**Work item**
Your answer should be the lines below from the one with "Image resolution: width=980 pixels, height=516" to the one with "Expand the Santé JeeZigbee panel", both included, given again exactly and with nothing added.
----------
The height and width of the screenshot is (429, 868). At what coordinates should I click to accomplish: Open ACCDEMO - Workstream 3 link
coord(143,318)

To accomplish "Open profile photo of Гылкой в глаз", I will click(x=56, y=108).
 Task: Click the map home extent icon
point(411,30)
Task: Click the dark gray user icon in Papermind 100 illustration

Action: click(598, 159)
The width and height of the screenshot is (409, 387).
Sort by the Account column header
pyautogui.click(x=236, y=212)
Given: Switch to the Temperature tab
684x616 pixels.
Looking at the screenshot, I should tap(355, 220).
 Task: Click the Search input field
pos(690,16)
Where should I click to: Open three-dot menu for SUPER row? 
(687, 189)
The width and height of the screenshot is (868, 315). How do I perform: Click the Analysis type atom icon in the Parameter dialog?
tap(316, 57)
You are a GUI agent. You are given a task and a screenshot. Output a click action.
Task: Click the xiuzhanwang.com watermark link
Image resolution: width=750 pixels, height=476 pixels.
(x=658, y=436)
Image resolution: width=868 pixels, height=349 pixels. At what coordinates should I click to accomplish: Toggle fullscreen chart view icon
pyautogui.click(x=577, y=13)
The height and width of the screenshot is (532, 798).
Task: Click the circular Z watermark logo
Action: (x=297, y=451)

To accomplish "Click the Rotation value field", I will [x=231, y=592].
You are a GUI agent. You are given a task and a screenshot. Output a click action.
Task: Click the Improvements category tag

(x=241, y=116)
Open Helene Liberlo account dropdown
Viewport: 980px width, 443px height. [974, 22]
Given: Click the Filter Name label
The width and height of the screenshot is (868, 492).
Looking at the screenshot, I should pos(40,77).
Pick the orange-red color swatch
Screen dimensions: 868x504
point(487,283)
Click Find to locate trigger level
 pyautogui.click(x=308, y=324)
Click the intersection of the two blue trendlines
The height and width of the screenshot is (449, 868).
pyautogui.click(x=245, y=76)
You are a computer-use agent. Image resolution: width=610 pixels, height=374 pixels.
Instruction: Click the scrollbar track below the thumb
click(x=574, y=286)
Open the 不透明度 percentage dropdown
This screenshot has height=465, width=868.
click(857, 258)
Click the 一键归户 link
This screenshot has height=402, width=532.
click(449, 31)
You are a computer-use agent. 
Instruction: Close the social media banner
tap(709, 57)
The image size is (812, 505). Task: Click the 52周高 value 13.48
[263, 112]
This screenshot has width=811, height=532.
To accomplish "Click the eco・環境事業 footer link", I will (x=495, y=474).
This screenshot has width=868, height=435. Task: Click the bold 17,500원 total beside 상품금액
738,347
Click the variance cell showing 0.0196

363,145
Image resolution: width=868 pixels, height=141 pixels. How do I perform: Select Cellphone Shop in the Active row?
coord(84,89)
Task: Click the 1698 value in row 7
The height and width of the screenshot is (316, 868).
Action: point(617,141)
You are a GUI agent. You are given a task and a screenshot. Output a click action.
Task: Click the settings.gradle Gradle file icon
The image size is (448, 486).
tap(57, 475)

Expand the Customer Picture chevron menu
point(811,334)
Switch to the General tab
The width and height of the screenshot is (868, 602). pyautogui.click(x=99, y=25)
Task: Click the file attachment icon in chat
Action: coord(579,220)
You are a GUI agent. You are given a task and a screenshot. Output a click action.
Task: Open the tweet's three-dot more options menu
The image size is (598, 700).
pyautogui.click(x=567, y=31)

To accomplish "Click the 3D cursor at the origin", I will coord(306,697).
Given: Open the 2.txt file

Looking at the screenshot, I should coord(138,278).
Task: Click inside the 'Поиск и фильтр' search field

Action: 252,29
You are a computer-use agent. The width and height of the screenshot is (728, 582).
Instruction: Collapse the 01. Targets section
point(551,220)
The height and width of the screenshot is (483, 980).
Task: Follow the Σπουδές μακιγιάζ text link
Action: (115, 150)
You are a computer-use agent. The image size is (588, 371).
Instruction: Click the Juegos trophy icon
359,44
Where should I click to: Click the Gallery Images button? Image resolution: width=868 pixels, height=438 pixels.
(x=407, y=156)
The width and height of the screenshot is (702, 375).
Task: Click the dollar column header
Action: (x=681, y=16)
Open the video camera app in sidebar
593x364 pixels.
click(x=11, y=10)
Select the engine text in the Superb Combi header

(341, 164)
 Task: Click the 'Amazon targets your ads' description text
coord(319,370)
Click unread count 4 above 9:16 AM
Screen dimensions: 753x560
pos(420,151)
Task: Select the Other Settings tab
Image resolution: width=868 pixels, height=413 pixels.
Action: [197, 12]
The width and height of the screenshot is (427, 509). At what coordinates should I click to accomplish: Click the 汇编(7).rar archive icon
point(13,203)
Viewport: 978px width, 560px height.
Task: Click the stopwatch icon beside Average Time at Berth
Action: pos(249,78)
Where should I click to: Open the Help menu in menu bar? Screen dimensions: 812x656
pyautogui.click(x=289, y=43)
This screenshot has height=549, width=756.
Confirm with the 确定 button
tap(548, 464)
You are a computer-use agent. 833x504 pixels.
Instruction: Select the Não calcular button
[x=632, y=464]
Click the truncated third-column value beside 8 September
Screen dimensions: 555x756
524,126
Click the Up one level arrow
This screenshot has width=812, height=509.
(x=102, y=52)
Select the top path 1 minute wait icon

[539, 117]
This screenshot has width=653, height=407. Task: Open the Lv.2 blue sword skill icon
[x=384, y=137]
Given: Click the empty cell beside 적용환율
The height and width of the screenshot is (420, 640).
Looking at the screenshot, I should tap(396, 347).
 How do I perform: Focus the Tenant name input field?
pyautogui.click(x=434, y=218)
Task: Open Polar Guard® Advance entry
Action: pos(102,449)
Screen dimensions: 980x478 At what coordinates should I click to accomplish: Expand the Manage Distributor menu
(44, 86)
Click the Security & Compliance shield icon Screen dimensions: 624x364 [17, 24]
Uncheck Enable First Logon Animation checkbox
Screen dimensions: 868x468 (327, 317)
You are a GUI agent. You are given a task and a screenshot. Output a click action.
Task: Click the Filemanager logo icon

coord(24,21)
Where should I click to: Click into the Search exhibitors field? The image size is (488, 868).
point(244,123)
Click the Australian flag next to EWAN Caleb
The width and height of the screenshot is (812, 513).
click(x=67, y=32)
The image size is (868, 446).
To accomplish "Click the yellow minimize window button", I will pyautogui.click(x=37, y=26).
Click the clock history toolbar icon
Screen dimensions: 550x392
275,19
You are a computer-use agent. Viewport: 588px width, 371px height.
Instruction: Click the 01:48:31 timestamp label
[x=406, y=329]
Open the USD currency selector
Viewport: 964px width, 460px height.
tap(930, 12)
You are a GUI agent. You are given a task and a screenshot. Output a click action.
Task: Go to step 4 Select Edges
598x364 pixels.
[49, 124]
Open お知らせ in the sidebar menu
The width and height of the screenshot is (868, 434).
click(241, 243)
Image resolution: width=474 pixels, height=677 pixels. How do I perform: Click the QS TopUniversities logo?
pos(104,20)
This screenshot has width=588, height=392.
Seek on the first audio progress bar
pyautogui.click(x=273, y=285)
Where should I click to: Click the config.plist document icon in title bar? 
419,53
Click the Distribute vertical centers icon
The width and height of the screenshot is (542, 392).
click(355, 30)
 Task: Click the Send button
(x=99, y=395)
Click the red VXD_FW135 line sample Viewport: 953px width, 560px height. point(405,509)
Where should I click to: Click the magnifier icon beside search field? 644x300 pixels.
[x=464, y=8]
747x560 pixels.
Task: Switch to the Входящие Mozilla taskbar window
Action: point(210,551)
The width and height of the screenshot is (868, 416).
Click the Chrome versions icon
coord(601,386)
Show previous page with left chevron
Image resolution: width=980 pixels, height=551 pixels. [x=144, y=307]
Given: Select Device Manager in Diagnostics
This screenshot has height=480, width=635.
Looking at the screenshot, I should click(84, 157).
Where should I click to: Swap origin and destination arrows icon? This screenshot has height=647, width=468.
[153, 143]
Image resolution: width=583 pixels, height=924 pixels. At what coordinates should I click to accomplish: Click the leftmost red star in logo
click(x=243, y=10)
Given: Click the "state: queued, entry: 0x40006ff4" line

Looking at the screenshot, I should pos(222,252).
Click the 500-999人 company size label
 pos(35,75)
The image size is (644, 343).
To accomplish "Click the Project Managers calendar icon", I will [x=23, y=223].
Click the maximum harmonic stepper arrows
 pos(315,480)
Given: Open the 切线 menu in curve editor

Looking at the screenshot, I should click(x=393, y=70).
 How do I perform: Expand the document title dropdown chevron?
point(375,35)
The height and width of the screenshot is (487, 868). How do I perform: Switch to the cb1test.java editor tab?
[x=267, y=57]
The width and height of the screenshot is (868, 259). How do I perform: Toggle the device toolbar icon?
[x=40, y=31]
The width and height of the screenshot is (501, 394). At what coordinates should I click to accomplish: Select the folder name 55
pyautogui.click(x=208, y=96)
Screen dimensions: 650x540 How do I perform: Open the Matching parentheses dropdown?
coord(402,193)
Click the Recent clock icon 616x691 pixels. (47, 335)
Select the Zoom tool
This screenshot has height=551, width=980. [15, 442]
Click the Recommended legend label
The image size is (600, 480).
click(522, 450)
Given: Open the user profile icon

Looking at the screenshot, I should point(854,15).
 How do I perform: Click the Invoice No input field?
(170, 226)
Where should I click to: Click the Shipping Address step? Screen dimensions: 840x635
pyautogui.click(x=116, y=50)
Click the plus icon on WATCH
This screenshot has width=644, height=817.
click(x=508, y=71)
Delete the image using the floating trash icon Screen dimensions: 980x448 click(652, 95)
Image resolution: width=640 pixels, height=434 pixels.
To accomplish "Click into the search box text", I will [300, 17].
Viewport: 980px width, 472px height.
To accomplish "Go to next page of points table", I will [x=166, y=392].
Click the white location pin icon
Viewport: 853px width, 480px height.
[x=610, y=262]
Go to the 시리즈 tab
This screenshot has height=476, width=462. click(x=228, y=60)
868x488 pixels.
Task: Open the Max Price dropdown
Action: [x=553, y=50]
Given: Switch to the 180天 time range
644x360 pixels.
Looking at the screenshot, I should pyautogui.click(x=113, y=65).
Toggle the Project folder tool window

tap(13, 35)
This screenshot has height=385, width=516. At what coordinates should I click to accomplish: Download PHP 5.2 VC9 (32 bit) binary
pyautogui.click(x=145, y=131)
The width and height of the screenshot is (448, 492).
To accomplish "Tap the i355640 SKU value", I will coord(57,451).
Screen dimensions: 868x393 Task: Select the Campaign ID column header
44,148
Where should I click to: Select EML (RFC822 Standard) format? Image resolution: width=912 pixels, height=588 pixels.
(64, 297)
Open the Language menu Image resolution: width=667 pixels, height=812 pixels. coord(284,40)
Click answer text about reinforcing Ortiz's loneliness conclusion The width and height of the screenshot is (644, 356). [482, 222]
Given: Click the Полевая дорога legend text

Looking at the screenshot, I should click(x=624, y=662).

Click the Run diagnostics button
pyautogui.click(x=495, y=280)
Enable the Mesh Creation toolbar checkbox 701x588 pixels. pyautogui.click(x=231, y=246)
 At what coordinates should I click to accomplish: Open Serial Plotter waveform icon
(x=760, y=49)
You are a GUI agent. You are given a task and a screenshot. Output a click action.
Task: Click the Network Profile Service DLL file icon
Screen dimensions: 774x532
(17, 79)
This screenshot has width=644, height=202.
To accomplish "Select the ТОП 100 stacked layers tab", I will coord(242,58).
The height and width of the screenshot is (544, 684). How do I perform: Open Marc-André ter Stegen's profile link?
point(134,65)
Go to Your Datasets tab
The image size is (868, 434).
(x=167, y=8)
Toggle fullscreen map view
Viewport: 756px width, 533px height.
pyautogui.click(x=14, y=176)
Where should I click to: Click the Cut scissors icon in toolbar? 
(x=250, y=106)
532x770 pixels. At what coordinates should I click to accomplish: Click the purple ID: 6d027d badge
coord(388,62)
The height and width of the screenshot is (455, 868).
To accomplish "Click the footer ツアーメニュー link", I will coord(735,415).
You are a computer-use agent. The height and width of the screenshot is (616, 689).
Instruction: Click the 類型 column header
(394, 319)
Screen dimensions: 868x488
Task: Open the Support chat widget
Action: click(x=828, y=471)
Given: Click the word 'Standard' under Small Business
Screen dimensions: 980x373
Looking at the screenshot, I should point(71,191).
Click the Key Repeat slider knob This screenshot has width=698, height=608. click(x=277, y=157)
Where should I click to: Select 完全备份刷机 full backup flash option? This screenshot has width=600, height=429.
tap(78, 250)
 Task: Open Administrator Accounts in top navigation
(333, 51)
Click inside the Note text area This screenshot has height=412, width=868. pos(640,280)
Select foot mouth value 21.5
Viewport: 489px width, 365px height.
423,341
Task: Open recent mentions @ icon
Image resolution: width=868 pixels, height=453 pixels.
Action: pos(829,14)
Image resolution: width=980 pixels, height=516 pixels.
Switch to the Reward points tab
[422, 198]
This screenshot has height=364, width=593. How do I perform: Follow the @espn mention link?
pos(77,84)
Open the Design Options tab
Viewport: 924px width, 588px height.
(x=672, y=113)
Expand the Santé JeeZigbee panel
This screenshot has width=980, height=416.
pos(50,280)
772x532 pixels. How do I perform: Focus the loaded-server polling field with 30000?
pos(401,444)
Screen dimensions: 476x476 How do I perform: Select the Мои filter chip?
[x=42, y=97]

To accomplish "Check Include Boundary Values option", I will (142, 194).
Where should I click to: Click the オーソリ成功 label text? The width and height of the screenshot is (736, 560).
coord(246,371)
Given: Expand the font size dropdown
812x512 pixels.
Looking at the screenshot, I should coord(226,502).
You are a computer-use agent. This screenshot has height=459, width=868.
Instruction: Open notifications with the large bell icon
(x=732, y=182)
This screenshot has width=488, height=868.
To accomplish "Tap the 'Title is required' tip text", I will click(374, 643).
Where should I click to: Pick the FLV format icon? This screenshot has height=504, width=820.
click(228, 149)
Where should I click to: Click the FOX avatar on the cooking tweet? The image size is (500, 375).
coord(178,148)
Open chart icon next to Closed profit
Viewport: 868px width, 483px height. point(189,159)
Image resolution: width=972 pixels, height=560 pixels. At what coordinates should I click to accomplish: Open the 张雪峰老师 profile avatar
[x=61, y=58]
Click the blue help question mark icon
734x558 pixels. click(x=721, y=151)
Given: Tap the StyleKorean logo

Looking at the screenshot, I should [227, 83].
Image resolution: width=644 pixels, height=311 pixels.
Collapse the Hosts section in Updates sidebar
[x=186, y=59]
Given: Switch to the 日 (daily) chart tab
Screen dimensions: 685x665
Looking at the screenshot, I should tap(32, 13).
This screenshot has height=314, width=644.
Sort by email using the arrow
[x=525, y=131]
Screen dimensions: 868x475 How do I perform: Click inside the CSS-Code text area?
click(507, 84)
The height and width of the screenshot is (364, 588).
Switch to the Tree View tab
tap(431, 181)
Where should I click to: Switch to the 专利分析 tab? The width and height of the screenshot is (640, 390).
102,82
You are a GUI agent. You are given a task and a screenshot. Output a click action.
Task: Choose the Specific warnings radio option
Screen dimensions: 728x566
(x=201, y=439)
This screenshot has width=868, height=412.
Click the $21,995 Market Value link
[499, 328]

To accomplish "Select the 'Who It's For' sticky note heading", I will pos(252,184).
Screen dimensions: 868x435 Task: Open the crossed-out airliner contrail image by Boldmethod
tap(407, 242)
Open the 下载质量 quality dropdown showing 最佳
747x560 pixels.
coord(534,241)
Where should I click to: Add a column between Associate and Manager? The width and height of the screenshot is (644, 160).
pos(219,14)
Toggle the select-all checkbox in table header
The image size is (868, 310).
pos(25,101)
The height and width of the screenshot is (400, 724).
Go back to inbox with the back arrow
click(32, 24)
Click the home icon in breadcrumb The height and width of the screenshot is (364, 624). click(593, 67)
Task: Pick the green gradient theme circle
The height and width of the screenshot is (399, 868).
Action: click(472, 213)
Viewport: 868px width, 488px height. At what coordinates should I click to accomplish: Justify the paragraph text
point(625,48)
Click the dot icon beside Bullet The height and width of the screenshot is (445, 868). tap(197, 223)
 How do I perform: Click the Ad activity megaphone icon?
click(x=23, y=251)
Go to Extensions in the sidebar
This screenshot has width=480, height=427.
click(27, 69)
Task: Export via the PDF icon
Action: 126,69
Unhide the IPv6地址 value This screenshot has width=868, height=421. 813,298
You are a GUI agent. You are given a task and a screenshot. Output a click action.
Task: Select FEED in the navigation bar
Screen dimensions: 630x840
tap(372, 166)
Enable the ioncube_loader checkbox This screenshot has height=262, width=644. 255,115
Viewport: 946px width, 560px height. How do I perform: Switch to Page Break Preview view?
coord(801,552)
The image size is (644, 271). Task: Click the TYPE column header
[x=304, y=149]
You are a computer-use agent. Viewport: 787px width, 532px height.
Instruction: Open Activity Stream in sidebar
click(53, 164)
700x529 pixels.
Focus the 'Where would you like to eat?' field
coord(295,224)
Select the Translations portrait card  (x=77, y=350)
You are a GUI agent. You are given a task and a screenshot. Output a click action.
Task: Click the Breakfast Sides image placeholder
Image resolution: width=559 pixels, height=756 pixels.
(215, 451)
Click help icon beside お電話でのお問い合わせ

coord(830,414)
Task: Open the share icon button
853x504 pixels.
----------
**Task output**
Image resolution: width=980 pixels, height=516 pixels.
Switch to the Reward points tab
[422, 198]
This screenshot has height=364, width=593. How do I perform: Follow the @espn mention link?
pos(77,84)
Open the Design Options tab
Viewport: 924px width, 588px height.
(x=672, y=113)
Expand the Santé JeeZigbee panel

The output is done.